За напряженными учебными занятиями и частыми встречами с интересными людьми зима, вероятно, пролетела незаметно для юного Строганова и его наставника. С наступлением же весны они начали строить планы на теплое время года, о коих Попо написал отцу:
«Мы здесь уже в весне; поля покрываются зеленью и деревья растут. Как наши курсы кончаться в апреле месяце, то мы вознамерились определить один или два месяца на рассмотрение женевских художеств, а потом два месяца употребить, чтоб походить пешком по Швейцарии, где между протчим мы хотим видеть соляныя варницы в Бесе и ледяныя горы в Шамуни. Мы путешествие оное сделаем с нашим немецкаго языка учителем, что весьма меня укрепит в сем языке».
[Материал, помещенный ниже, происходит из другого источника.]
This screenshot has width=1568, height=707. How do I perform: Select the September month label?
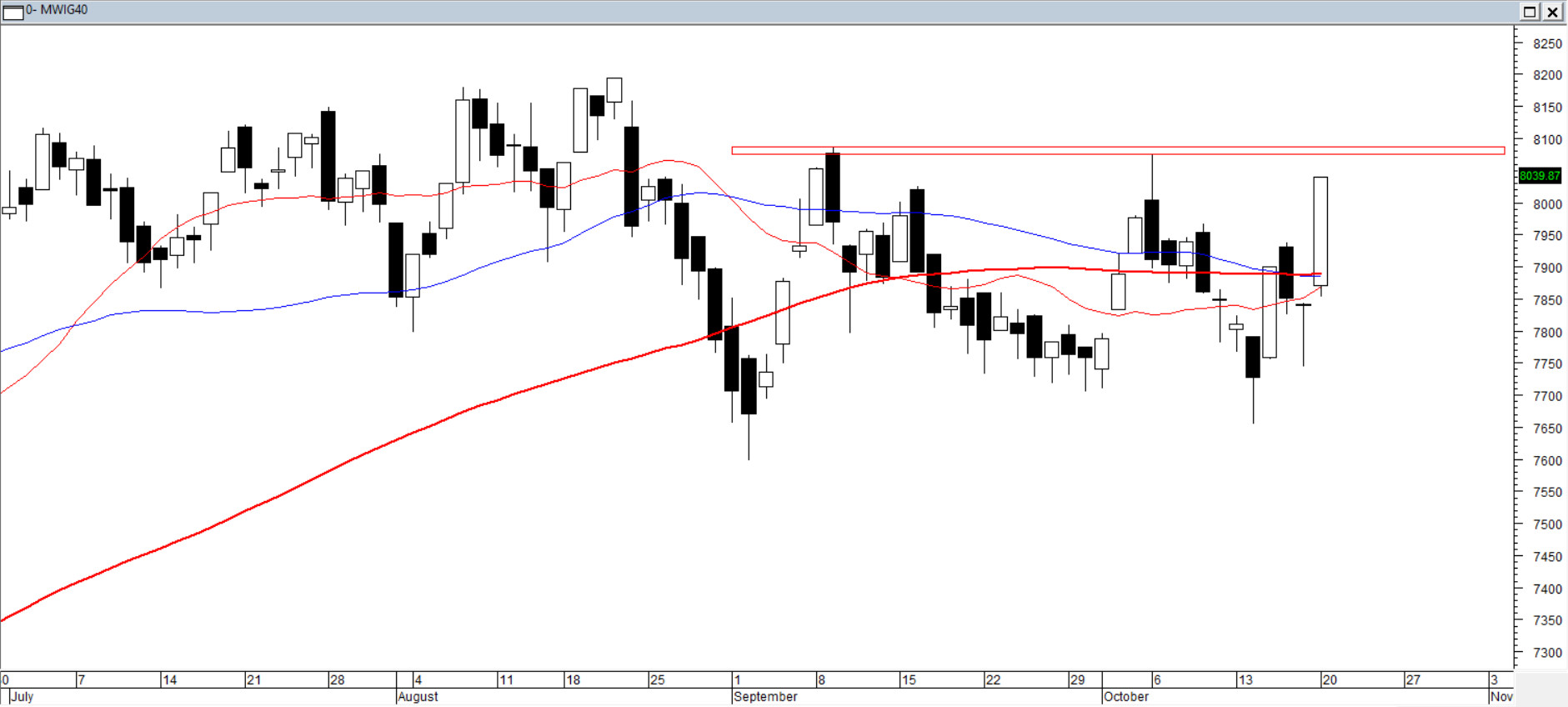[x=765, y=697]

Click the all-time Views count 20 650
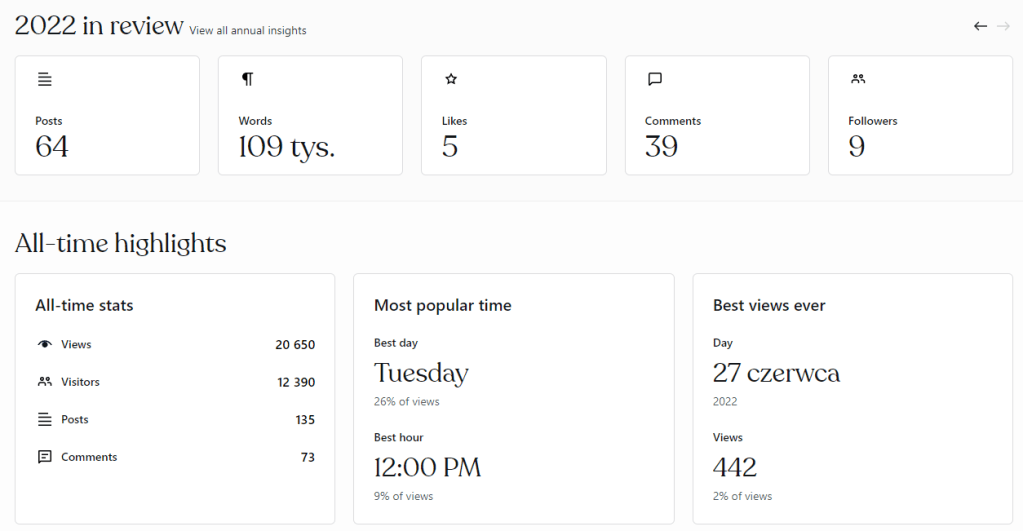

К началу апреля 1787 года учебные курсы завершились, и Ромм обстоятельно доложил А.С. Строганову о достижениях его сына за прошедшие месяцы:
«Отвечаю на Вашу просьбу сообщить Вам о нынешнем состоянии дел.
1. Занятия фехтованием и плаваньем идут очень хорошо. Его [Павла] любовь к верховой езде растет с каждым днем. Уроки в манеже доставляют нам особенно большое удовольствие, и берейтор очень доволен Попо.
2. Курсы астрономии, химии и физики закончились. Астрономия, которую он захотел изучать, вопреки моему мнению и несмотря на все те сложности, которые затрудняли ему ее восприятие, дала ему общие представления об устройстве Солнечной системы и позволила почувствовать, насколько знание математики облегчает понимание этой системы. Итак, знакомство с устройством мира и понимание полезности математики – таков результат первого курса. Курс химии познакомил его с языком [этой науки], дал некоторые общие представления и знание отдельных разрозненных фактов, особенно его поразивших, а также – повод для разговоров с Воронихиным на русском языке. Мы посещали эти занятия весьма пунктуально и с неизменным удовольствием; Попо постоянно записывал во время лекций то, что понял, или то, что его особенно заинтересовало. Этот же самый профессор станет читать следующей зимою лекции о практическом применении химии в ремеслах; слушать его будет для нас праздником.